Les deux derniers segment du film en constitue le pic macabre, là où l'on était plutôt dans un humour noir très présent, on se retrouve dans un mélange d'émotion et de relation familiale très violente agrémenter d'un travail de l'imaginaire freudien (peur de la castration et être hybride entre le pénis et l'insecte de Starship Troopers (1997, Paul Verhoeven), il en cite d'ailleurs un plan) avant que le protagoniste soit, dans une séquence à nouveau dans l'imagerie grandiose, submergé par sa culpabilité qui l'irrigue depuis les balbutiements du film.
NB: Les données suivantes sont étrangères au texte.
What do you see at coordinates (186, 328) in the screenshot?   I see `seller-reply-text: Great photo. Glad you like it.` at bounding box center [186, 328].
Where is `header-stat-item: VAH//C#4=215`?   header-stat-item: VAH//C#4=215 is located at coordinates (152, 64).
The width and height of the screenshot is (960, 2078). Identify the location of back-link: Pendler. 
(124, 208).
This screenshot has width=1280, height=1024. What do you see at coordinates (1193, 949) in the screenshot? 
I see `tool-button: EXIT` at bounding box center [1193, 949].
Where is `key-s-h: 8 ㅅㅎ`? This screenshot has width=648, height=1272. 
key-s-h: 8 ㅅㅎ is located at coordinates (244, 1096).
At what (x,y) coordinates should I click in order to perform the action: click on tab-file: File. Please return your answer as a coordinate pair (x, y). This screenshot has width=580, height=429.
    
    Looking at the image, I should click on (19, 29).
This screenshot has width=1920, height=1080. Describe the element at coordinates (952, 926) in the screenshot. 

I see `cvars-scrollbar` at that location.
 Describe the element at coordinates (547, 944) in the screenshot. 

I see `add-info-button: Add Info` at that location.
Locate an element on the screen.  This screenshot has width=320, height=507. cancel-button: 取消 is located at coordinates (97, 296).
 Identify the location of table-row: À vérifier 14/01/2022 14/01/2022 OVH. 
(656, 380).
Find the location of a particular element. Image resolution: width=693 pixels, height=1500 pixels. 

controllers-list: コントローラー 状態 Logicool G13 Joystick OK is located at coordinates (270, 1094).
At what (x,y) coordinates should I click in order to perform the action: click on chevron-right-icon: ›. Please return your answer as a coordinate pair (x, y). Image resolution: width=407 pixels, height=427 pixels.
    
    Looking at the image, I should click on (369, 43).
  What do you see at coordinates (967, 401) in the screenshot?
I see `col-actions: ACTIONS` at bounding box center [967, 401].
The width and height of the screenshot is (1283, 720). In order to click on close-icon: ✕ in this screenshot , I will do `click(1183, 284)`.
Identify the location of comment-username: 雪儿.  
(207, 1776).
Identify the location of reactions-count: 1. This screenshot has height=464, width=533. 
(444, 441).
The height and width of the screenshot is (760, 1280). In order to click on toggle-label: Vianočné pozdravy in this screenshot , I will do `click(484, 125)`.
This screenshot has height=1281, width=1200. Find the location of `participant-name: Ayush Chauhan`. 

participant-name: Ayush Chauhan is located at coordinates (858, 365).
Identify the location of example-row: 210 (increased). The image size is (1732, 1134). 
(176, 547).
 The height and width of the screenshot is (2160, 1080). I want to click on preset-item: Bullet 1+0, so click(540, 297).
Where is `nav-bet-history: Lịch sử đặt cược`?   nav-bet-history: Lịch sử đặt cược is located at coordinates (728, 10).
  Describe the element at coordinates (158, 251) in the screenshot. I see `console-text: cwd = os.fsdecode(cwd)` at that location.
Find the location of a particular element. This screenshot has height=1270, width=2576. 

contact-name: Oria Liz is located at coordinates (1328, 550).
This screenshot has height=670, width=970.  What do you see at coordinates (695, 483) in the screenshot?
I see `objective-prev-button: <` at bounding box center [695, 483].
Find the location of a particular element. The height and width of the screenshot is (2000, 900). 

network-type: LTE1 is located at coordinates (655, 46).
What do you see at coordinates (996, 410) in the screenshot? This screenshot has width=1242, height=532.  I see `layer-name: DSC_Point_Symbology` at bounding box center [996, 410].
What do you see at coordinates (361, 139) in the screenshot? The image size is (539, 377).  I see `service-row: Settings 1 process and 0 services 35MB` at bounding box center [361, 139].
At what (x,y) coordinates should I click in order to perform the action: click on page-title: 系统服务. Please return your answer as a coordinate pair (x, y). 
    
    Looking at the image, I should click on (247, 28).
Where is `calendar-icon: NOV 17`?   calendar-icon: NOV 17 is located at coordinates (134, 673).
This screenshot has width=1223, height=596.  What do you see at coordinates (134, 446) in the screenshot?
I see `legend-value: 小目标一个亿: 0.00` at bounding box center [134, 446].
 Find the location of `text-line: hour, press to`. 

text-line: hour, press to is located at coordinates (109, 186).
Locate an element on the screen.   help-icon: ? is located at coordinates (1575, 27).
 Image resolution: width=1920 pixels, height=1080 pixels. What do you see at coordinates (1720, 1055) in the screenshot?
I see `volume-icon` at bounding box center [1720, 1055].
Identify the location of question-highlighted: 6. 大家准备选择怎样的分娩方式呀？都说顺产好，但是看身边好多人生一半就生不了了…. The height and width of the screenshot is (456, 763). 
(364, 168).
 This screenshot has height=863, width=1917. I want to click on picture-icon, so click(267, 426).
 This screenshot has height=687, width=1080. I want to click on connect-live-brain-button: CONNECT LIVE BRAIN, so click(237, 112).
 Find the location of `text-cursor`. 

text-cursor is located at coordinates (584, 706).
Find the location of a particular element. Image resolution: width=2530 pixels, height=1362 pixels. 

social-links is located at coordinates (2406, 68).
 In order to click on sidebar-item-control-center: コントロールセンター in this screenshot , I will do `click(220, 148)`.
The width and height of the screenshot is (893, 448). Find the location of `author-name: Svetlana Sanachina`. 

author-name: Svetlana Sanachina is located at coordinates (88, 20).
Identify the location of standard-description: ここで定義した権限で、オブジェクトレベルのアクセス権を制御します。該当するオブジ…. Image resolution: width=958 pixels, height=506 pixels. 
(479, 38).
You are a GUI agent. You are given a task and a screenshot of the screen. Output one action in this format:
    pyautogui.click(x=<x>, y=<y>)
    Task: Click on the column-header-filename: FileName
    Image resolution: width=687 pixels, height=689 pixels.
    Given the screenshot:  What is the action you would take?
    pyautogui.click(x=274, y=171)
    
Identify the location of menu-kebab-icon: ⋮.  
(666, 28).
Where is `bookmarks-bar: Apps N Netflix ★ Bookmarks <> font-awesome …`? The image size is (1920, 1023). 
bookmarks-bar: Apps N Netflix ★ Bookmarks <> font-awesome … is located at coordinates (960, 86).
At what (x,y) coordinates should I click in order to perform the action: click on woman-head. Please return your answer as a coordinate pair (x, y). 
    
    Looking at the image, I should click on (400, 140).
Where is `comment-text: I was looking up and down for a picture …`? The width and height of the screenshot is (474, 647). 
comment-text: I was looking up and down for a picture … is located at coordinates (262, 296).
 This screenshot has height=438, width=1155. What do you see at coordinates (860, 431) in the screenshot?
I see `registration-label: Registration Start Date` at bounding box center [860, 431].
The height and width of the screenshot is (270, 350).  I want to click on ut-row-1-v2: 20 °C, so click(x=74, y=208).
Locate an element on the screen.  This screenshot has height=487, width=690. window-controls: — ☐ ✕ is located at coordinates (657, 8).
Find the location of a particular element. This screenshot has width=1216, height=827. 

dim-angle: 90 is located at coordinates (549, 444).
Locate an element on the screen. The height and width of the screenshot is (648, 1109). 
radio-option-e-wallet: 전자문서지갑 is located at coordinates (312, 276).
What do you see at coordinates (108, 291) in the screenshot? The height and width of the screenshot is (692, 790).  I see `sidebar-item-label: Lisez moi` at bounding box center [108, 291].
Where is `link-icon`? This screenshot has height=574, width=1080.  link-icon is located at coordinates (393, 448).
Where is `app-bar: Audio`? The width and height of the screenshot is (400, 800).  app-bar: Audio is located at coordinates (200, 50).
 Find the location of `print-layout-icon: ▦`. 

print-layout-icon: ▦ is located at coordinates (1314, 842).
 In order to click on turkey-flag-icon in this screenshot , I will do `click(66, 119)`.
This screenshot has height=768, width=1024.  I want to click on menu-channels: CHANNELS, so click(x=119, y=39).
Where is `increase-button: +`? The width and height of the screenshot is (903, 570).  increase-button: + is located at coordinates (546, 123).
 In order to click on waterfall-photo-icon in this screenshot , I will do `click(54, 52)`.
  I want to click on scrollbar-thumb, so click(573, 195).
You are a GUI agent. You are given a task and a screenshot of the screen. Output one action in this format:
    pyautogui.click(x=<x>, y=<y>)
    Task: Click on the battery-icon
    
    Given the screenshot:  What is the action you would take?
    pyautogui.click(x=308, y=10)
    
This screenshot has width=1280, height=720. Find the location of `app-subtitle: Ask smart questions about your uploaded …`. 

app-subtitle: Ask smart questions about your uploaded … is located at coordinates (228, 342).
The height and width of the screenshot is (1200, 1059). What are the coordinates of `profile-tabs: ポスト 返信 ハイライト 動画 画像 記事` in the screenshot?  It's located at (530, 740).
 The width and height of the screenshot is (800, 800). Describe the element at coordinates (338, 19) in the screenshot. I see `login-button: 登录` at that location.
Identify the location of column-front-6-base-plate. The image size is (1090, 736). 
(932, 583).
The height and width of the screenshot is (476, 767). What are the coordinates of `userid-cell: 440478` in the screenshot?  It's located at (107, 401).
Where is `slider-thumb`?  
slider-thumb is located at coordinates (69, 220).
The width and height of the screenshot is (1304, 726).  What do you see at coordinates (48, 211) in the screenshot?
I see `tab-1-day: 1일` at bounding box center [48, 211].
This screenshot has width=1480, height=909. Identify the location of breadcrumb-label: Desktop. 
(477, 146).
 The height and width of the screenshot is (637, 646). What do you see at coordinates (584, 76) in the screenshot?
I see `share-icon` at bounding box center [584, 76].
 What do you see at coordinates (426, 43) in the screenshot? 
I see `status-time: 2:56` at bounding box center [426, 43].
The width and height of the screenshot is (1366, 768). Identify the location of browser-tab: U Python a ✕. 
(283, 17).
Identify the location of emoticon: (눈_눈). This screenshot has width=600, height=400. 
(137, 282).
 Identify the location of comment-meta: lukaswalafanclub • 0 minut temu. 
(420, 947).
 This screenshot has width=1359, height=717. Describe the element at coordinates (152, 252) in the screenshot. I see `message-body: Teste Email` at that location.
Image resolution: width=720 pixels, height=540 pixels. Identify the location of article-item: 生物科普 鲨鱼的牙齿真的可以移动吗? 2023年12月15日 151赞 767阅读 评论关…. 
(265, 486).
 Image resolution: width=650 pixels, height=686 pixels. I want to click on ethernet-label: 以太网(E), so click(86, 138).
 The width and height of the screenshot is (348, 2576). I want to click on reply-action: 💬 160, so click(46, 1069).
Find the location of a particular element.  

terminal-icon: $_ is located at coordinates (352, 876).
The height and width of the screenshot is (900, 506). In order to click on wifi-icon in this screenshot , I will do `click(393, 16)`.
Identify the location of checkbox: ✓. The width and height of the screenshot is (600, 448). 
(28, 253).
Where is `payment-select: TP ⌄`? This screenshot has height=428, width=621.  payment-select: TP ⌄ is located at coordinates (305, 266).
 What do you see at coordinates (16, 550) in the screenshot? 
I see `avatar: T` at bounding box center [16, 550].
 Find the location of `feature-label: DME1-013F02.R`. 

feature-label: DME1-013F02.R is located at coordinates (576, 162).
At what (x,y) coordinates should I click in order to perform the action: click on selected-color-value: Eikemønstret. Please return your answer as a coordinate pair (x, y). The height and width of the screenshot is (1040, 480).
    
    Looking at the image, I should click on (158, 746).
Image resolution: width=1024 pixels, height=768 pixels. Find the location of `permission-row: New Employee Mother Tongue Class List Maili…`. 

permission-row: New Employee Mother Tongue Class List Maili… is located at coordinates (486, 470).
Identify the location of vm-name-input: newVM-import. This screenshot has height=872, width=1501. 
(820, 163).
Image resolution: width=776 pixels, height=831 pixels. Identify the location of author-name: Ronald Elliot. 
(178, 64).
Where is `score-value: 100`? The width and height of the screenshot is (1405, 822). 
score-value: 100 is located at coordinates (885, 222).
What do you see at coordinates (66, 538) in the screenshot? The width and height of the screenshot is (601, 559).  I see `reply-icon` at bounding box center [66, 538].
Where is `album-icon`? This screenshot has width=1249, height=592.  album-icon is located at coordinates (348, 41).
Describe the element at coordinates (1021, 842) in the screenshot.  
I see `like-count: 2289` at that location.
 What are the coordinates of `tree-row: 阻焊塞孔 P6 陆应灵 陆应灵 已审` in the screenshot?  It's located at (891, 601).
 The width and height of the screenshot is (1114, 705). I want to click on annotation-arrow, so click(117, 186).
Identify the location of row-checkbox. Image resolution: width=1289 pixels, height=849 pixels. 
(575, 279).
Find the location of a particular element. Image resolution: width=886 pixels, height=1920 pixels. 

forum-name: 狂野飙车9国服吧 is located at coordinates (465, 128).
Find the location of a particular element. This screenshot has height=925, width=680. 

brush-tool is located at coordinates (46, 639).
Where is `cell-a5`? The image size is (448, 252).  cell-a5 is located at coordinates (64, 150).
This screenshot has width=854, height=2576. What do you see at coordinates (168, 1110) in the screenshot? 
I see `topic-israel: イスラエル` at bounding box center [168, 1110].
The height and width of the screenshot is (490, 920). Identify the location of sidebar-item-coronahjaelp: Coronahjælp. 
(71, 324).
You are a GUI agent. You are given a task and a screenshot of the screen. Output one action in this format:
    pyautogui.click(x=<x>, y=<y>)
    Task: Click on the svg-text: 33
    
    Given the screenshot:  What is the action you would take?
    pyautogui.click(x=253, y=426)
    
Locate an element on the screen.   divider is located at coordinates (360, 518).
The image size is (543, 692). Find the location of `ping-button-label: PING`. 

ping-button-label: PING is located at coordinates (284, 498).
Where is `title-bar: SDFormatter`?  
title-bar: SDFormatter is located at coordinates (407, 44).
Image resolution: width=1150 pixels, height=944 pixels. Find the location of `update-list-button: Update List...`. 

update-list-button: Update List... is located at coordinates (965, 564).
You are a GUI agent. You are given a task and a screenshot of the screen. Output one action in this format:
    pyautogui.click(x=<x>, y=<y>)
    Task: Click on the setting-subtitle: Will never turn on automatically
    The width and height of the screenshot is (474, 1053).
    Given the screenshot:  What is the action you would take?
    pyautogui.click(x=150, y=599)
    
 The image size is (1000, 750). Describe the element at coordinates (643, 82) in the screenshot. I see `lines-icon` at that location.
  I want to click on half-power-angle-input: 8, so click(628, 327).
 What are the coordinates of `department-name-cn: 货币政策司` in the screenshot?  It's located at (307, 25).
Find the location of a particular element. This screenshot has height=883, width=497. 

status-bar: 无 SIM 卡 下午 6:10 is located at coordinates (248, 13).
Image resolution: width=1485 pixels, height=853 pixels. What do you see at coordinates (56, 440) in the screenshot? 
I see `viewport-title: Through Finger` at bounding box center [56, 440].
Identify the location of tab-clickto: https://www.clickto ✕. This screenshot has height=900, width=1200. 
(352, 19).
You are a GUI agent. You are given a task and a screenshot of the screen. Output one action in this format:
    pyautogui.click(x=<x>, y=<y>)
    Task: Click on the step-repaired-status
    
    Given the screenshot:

Ainsi, le film d'Ari Aster, quand bien même il comporte une forte hétérogénéité et une durée immense, pouvant lui donner parfois, auprès d'un spectateur peu réceptif, un air de gloubi-boulga présomptueux et chaotique, il s'agit tout de même d'une proposition cinématographique qui fonctionne par touches (sur 3h on peut être plus ou moins embarqué par le film mais on ne souffre pas d'un ennuie profond) et qui donne à l'horreur une dimension à la fois hautement dramatique et un traitement de l'image qui sort de la petite tension pour aller vers le grand voyage et le gigantisme, on sera séduit si tant est que l'on ne poursuit pas le but de tout comprendre. Dans sa dimension chaotique, si l'on évacue les thèmes et la pur horreur, le film se rapproche d'un autre, bien supérieur, La Fièvre de Petrov (2020, Kirill Serebrennikov) qui ne fonctionne pas seulement par petite touche et qui obtient pleine adhésion du spectateur par un mélange de procédé techniques virtuoses, de réalité vacillantes beaucoup plus prenante visuellement que celle d'Ari Aster (qui ne nous remue peut être pas assez en comparaison de la quantité de médocs pris par ses personnages) et d'une mise en scène parfaitement homogène dans ses excès qui concentre l'attention du spectateur là où l'essai (non dénué de qualité) d'Ari Aster la disperse.